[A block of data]
· · · · · · ·

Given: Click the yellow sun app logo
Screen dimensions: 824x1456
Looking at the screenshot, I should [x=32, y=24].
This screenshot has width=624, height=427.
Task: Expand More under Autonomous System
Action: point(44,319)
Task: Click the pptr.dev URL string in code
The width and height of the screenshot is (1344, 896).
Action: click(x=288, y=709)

· · · · · · ·

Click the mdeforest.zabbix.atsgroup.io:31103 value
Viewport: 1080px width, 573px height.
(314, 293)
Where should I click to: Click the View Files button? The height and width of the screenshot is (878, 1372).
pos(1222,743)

· · · · · · ·

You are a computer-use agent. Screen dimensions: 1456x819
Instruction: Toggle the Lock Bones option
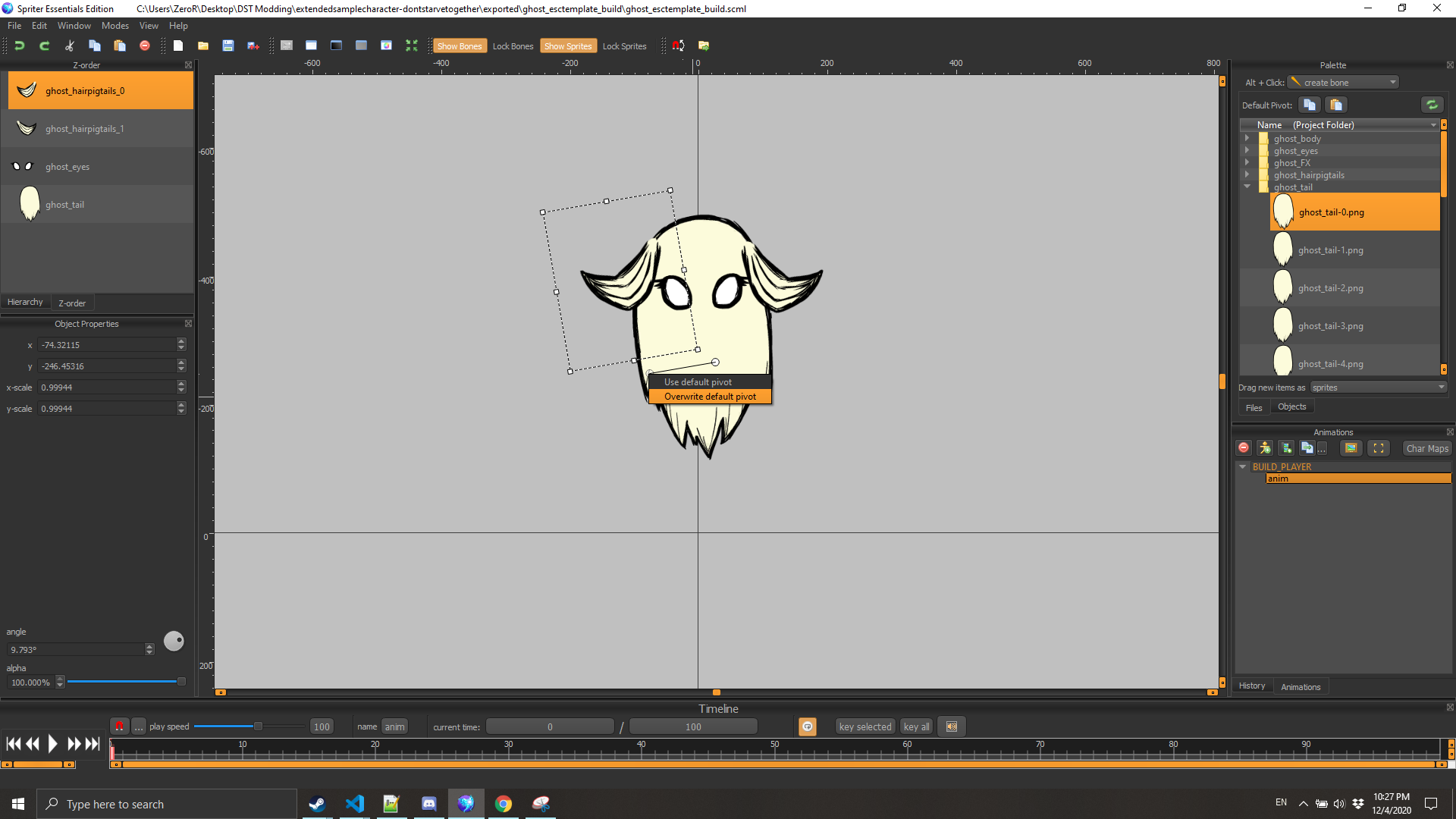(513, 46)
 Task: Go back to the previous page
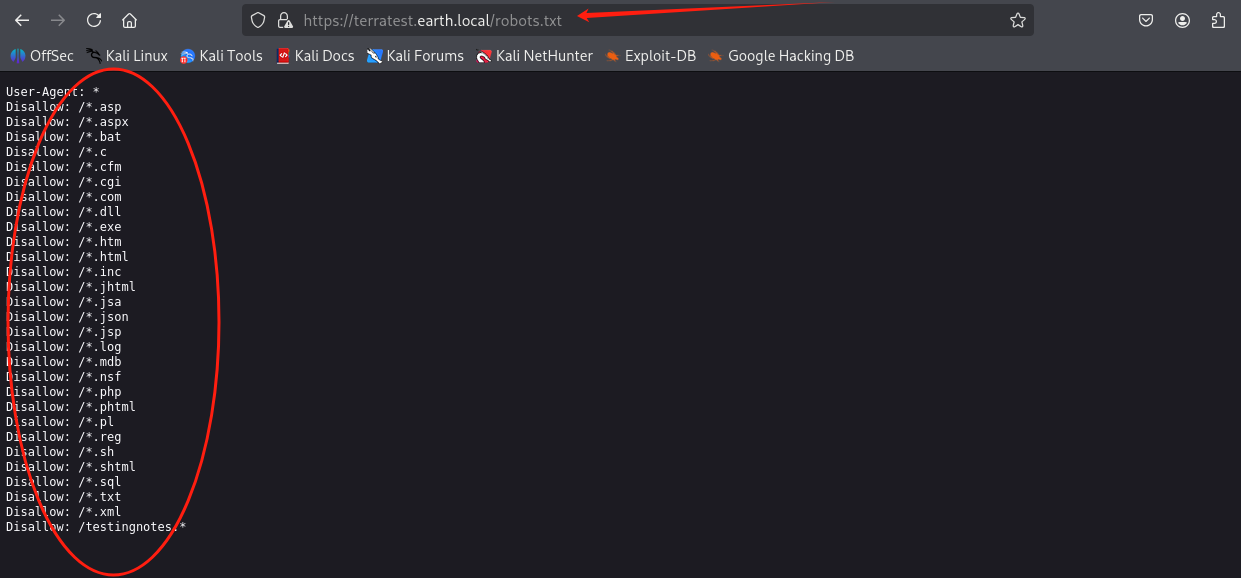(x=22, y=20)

· · · · · · ·

INSTRUCTIONS TO FOLLOW: Copy out the part of the material that opens with the line containing "Given: Click the yellow sun app logo" and closes with the line containing "Action: click(x=288, y=709)", keeping both of those lines and reproducing every line verbatim.

RIGHT ANSWER:
Given: Click the yellow sun app logo
Screen dimensions: 824x1456
Looking at the screenshot, I should [x=32, y=24].
This screenshot has width=624, height=427.
Task: Expand More under Autonomous System
Action: point(44,319)
Task: Click the pptr.dev URL string in code
The width and height of the screenshot is (1344, 896).
Action: click(x=288, y=709)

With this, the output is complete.